The police began to show statistics showing crime rates falling yearly in an attempt to boost the public’s opinion of the police. This reduction in crime showed only reported crime, not unreported and several crimes could have been misinterpreted as petty crime or deviance and not actual crime in a method to favour the results. A policy of containment was initiated in which a number of areas became excessively dangerous for the police to undertake and crimes committed within these areas were not investigated.As there was no prison, transportation was another option where criminals were transported to Australia to start a new life abroad. A prison-building programme began to deal with the rapid increase in prisoner numbers caused by the ending of capital punishment for crimes and a steady reduction in the use of transportation.In prison, prisoners were not allowed to communicate and had a daily routine which included wearing black hats over their face and walking around in a circle, using a treadmill which would power a wheel and had to be turned 10000 times a day and smashing rocks.
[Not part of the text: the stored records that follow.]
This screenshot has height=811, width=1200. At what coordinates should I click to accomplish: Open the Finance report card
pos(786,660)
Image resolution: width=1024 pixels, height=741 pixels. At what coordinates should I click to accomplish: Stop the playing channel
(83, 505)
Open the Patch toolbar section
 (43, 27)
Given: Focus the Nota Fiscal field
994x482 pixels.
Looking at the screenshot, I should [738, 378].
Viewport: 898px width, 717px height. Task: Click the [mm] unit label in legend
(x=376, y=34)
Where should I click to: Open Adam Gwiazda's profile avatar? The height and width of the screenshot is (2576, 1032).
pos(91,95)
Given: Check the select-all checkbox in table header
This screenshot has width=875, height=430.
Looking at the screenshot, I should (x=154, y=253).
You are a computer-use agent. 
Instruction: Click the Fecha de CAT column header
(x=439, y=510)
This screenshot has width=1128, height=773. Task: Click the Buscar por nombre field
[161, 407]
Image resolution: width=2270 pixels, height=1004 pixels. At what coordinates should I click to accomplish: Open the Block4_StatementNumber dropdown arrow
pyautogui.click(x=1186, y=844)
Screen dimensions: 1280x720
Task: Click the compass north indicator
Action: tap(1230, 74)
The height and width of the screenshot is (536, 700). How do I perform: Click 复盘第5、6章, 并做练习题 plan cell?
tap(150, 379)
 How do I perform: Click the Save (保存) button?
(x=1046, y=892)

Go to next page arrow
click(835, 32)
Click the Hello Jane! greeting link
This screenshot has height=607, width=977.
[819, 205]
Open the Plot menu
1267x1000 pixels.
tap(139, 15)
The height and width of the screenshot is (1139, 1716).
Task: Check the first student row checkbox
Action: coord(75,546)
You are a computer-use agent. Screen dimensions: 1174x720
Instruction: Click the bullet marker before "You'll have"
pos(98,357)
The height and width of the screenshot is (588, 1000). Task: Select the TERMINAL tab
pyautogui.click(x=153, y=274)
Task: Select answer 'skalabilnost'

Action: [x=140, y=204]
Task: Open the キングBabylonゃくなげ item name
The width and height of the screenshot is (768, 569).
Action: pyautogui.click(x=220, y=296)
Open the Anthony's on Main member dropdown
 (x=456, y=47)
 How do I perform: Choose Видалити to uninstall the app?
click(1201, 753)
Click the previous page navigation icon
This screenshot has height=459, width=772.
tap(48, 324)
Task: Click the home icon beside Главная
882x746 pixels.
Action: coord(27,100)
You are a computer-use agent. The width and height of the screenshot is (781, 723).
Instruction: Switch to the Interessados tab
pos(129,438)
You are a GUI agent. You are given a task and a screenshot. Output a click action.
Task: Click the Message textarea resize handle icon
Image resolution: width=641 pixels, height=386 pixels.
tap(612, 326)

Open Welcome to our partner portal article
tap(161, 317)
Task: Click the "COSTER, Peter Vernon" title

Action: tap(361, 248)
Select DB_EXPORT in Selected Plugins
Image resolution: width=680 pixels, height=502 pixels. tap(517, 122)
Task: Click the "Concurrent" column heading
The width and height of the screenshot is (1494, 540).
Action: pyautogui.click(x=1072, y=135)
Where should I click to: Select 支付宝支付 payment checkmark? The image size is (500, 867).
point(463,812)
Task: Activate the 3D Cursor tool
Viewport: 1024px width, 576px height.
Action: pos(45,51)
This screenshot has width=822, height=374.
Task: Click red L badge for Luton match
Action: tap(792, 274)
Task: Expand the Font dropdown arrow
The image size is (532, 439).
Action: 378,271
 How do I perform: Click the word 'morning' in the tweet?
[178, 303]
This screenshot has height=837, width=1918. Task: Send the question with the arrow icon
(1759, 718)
Rich people could buy higher places to live for rent which included the chancellors house, and could even pay for someone else to do there sentence for them.Criminals dispersed out of London which showed that they either respected or feared the Metropolitan Police Force in the 19th Century although there could clear way of determining success. In April 1848, thousands of soldiers and special constables were brought in to defend London against the Chartist protests, which transpired to be a success for the police force.The CID was a primary law and order force in society with functions for both the prevention and detection of crime in the late 19th century. Forensic methods were being developed and researched leading to more advanced methods for detecting crime by the early 20th century.From past to present, in relation to this question, crime statistics have lowered and there has been a regeneration of most buildings making Whitechapel a successful town in which new businesses and accommodation are appearing frequently. Whitechapel has left its shadows of the terrible poverty and crime and is now a growing town.

This major difference occurred during the Second World War in which large parts of the town were destroyed by the blitz, however, because of the great change to the layout and a building of Whitechapel, there is a great loss to the feel of the Whitechapel murders as it was the closest detail that can be sensed of 1888.